- [Prompt]
Within the entries below, find the portion that opens with the line containing "The width and height of the screenshot is (1200, 900)." and closes with the line containing "You are a computer-use agent. Viewport: 1568px". Retype that portion exactly and only.

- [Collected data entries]
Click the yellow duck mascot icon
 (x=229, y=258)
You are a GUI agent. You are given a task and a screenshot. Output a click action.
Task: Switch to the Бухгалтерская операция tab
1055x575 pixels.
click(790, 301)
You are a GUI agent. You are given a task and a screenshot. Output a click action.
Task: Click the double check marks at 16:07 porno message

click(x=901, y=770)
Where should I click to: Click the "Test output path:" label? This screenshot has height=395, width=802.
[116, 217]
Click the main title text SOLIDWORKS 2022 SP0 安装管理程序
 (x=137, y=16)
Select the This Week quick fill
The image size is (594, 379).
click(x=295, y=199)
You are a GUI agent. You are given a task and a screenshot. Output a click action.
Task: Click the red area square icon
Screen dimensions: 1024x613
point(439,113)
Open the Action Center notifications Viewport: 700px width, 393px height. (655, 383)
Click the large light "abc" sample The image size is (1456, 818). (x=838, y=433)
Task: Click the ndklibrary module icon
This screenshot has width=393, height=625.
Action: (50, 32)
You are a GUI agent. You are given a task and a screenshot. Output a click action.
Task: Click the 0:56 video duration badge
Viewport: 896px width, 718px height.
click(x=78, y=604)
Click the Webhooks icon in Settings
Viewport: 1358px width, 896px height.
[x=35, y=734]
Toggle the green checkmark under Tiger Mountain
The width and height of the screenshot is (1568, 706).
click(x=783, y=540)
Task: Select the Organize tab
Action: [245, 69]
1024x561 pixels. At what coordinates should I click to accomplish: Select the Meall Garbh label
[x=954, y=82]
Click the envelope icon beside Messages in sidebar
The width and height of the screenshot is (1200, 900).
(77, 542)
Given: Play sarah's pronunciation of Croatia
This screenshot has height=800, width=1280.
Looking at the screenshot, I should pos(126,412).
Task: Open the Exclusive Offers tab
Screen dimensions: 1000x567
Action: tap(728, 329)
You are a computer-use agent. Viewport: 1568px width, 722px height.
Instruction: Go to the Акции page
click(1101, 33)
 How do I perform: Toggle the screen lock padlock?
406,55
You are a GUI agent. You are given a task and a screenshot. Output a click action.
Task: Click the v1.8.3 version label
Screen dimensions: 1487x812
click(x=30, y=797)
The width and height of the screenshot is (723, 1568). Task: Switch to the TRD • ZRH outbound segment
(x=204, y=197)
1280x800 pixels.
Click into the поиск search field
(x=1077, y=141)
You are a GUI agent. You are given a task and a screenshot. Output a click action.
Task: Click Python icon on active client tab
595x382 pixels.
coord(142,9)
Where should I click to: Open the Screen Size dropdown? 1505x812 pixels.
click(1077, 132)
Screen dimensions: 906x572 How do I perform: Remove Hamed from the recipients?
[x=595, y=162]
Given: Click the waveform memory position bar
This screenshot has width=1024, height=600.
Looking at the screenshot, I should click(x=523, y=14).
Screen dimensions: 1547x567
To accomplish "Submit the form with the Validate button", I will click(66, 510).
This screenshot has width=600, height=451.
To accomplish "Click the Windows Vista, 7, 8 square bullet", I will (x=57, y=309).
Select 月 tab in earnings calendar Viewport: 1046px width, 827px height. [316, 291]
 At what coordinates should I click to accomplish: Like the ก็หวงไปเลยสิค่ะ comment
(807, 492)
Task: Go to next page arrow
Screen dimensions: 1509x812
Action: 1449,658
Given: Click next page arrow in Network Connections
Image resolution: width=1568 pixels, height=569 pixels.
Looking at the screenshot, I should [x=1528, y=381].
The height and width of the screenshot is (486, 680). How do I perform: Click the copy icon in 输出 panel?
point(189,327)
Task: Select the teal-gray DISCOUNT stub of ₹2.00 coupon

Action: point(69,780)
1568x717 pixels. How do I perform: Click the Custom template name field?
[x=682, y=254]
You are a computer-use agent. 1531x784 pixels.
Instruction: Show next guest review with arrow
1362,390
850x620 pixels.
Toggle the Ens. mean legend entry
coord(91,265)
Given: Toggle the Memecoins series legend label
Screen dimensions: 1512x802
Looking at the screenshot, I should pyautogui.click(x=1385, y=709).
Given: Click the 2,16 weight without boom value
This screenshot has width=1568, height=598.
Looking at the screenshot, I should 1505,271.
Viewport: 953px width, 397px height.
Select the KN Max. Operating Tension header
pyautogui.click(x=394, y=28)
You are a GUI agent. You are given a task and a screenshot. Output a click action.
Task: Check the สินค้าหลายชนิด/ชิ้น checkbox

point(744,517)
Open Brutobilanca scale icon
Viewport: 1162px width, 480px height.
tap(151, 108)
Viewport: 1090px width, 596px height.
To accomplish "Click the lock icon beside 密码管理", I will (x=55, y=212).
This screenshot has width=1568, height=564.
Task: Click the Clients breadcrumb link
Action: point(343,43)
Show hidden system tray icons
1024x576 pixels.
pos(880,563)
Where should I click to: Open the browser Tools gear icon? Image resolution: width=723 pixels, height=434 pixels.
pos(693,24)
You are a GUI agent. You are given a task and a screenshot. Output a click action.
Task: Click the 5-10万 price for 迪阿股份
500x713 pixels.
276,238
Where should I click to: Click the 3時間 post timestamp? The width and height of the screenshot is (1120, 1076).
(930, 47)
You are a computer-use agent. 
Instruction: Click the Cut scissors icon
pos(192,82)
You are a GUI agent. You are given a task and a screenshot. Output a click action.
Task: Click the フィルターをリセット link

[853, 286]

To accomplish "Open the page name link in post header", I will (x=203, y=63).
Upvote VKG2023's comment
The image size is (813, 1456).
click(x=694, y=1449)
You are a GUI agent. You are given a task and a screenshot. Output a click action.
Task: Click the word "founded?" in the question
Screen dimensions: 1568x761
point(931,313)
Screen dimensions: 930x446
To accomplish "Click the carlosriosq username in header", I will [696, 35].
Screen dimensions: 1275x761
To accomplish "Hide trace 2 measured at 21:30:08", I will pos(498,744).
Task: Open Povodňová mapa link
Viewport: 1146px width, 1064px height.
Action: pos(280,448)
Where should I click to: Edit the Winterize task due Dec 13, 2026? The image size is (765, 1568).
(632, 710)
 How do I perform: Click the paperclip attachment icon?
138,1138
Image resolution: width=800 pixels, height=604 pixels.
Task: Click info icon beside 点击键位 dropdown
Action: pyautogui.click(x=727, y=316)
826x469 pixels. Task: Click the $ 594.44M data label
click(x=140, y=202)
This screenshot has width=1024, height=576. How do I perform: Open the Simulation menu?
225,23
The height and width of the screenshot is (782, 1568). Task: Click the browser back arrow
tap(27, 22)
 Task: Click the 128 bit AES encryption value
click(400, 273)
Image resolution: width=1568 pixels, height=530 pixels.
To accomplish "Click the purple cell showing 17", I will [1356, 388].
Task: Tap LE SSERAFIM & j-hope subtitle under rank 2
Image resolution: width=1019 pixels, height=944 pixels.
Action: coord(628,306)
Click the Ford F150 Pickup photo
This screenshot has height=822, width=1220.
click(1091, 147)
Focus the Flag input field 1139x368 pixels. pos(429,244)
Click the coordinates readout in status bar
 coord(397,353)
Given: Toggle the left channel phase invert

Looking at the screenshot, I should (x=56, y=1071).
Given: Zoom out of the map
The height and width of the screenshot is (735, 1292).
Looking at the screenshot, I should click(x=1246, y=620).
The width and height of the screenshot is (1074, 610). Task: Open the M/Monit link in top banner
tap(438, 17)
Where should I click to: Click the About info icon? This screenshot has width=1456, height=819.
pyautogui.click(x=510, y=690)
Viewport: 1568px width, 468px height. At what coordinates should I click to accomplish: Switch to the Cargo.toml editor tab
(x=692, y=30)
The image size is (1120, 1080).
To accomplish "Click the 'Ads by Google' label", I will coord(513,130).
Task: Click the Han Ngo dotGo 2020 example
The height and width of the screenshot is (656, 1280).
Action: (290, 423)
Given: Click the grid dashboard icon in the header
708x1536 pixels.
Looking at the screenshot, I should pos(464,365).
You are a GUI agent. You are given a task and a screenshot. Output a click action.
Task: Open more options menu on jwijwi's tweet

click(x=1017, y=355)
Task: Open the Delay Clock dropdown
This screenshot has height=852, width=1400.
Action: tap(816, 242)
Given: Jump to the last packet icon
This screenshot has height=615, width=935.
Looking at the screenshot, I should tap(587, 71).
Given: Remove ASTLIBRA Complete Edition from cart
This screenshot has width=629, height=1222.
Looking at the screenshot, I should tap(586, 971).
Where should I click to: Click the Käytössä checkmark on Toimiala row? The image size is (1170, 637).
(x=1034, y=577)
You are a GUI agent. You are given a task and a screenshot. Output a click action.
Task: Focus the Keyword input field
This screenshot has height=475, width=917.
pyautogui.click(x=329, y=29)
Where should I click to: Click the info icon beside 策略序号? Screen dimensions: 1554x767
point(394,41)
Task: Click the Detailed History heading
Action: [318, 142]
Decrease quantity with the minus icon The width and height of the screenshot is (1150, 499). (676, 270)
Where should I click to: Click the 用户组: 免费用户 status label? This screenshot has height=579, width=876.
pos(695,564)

- [Exercise result]
The width and height of the screenshot is (1200, 900).
(77, 542)
Given: Play sarah's pronunciation of Croatia
This screenshot has height=800, width=1280.
Looking at the screenshot, I should pos(126,412).
Task: Open the Exclusive Offers tab
Screen dimensions: 1000x567
Action: tap(728, 329)
You are a computer-use agent. Viewport: 1568px width, 722px height.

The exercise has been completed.